→ Directions for this task
Find the line with "1379x737 pixels." in the records below. Copy it and every line after it, up to and including the line with "Click the Lägg".

Collected data:
· · ·

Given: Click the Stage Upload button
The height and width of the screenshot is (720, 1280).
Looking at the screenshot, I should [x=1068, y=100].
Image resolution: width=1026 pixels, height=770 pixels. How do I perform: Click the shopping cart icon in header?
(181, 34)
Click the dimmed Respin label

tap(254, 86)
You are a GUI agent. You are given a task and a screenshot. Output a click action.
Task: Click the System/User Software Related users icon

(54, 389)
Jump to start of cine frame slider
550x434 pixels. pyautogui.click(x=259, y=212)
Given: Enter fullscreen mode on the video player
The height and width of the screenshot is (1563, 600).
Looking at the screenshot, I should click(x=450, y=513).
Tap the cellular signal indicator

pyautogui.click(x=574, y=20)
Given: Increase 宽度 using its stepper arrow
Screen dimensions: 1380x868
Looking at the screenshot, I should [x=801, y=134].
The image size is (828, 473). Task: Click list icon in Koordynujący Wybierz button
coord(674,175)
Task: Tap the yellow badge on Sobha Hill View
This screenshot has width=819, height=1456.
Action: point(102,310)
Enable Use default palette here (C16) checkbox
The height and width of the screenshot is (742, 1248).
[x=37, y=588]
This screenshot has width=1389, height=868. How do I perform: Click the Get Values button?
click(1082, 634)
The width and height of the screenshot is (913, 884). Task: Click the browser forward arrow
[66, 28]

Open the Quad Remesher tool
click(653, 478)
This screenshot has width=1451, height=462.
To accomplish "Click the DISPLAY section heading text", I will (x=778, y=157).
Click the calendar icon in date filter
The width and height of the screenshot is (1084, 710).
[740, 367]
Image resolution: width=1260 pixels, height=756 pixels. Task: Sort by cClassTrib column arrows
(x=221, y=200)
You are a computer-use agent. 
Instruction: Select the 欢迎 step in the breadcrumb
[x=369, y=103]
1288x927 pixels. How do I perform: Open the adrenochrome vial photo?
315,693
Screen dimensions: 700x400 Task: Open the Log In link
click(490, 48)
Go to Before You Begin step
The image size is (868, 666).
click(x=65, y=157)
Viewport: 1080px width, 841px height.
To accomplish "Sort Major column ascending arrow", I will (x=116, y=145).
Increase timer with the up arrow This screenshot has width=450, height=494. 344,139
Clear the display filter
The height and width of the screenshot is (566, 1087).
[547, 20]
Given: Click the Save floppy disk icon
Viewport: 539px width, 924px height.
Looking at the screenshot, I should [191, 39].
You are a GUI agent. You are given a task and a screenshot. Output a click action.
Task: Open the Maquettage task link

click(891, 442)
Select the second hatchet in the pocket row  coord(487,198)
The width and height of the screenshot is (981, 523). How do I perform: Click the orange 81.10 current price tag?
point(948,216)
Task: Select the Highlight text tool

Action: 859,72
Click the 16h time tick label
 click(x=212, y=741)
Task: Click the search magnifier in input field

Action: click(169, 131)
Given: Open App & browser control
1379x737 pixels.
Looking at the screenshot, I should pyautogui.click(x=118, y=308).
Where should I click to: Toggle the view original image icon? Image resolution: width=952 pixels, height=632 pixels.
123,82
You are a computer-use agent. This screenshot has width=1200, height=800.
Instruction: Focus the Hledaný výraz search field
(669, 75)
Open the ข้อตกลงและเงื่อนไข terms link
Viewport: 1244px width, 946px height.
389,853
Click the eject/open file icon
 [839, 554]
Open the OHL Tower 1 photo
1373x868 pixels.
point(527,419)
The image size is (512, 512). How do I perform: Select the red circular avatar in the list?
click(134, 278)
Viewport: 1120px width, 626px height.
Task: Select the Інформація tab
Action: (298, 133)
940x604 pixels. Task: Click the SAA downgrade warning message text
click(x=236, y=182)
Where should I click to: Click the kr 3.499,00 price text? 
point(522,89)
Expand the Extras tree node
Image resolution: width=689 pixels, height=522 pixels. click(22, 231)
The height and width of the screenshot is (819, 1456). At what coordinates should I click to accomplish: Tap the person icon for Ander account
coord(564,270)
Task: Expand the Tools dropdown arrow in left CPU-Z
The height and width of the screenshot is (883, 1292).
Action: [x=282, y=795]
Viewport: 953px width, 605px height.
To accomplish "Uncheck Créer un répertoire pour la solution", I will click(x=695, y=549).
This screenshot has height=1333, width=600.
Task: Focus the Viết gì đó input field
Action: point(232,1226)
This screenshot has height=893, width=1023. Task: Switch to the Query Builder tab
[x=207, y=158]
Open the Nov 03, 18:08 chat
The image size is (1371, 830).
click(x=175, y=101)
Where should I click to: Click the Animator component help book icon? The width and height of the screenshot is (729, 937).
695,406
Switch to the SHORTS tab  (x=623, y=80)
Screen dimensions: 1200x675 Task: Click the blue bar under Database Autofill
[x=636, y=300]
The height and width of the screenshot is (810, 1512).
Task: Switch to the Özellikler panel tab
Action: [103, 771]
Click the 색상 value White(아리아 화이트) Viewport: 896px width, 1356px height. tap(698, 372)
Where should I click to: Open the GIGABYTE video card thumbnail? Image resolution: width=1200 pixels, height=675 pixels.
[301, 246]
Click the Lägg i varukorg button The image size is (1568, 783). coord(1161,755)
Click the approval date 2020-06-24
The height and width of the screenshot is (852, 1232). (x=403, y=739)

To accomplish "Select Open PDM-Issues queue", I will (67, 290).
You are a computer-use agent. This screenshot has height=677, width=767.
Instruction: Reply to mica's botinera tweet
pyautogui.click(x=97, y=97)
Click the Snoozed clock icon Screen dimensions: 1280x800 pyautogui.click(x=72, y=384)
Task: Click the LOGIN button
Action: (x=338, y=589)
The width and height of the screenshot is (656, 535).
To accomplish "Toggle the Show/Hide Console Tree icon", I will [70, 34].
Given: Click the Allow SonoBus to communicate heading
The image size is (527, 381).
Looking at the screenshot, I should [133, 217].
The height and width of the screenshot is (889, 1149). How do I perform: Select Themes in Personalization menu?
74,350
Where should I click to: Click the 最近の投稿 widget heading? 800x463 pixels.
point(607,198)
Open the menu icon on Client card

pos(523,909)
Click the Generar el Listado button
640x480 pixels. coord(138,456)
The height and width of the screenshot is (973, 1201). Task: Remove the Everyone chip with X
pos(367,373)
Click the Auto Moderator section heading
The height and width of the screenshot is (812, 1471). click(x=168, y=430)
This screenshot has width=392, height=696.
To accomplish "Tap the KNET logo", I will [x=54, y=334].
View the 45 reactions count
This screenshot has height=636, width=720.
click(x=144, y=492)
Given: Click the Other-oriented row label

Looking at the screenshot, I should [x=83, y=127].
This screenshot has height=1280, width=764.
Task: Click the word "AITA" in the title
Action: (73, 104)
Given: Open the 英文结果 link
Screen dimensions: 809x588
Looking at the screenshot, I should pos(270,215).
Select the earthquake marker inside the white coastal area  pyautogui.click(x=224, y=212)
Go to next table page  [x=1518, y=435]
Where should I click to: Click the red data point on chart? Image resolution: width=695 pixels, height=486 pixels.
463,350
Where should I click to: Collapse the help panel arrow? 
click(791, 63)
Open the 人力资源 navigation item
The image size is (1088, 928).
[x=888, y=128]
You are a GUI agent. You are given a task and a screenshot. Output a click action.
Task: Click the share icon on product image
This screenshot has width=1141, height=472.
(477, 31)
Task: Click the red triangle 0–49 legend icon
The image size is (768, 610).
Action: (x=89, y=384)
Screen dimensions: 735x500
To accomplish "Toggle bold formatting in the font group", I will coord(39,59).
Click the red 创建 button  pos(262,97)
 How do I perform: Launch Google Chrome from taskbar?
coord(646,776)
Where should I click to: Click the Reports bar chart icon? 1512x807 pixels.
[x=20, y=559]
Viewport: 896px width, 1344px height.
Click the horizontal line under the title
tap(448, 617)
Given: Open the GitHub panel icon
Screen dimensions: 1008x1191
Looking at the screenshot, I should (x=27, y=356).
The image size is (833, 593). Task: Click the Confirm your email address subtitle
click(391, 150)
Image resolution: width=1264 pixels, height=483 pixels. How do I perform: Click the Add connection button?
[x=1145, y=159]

· · ·

→ Solved exercise
1379x737 pixels.
Looking at the screenshot, I should pyautogui.click(x=118, y=308).
Where should I click to: Toggle the view original image icon? Image resolution: width=952 pixels, height=632 pixels.
123,82
You are a computer-use agent. This screenshot has width=1200, height=800.
Instruction: Focus the Hledaný výraz search field
(669, 75)
Open the ข้อตกลงและเงื่อนไข terms link
Viewport: 1244px width, 946px height.
389,853
Click the eject/open file icon
 [839, 554]
Open the OHL Tower 1 photo
1373x868 pixels.
point(527,419)
The image size is (512, 512). How do I perform: Select the red circular avatar in the list?
click(134, 278)
Viewport: 1120px width, 626px height.
Task: Select the Інформація tab
Action: (298, 133)
940x604 pixels. Task: Click the SAA downgrade warning message text
click(x=236, y=182)
Where should I click to: Click the kr 3.499,00 price text? 
point(522,89)
Expand the Extras tree node
Image resolution: width=689 pixels, height=522 pixels. click(22, 231)
The height and width of the screenshot is (819, 1456). At what coordinates should I click to accomplish: Tap the person icon for Ander account
coord(564,270)
Task: Expand the Tools dropdown arrow in left CPU-Z
The height and width of the screenshot is (883, 1292).
Action: [x=282, y=795]
Viewport: 953px width, 605px height.
To accomplish "Uncheck Créer un répertoire pour la solution", I will click(x=695, y=549).
This screenshot has height=1333, width=600.
Task: Focus the Viết gì đó input field
Action: point(232,1226)
This screenshot has height=893, width=1023. Task: Switch to the Query Builder tab
[x=207, y=158]
Open the Nov 03, 18:08 chat
The image size is (1371, 830).
click(x=175, y=101)
Where should I click to: Click the Animator component help book icon? The width and height of the screenshot is (729, 937).
695,406
Switch to the SHORTS tab  (x=623, y=80)
Screen dimensions: 1200x675 Task: Click the blue bar under Database Autofill
[x=636, y=300]
The height and width of the screenshot is (810, 1512).
Task: Switch to the Özellikler panel tab
Action: [103, 771]
Click the 색상 value White(아리아 화이트) Viewport: 896px width, 1356px height. tap(698, 372)
Where should I click to: Open the GIGABYTE video card thumbnail? Image resolution: width=1200 pixels, height=675 pixels.
[301, 246]
Click the Lägg i varukorg button The image size is (1568, 783). coord(1161,755)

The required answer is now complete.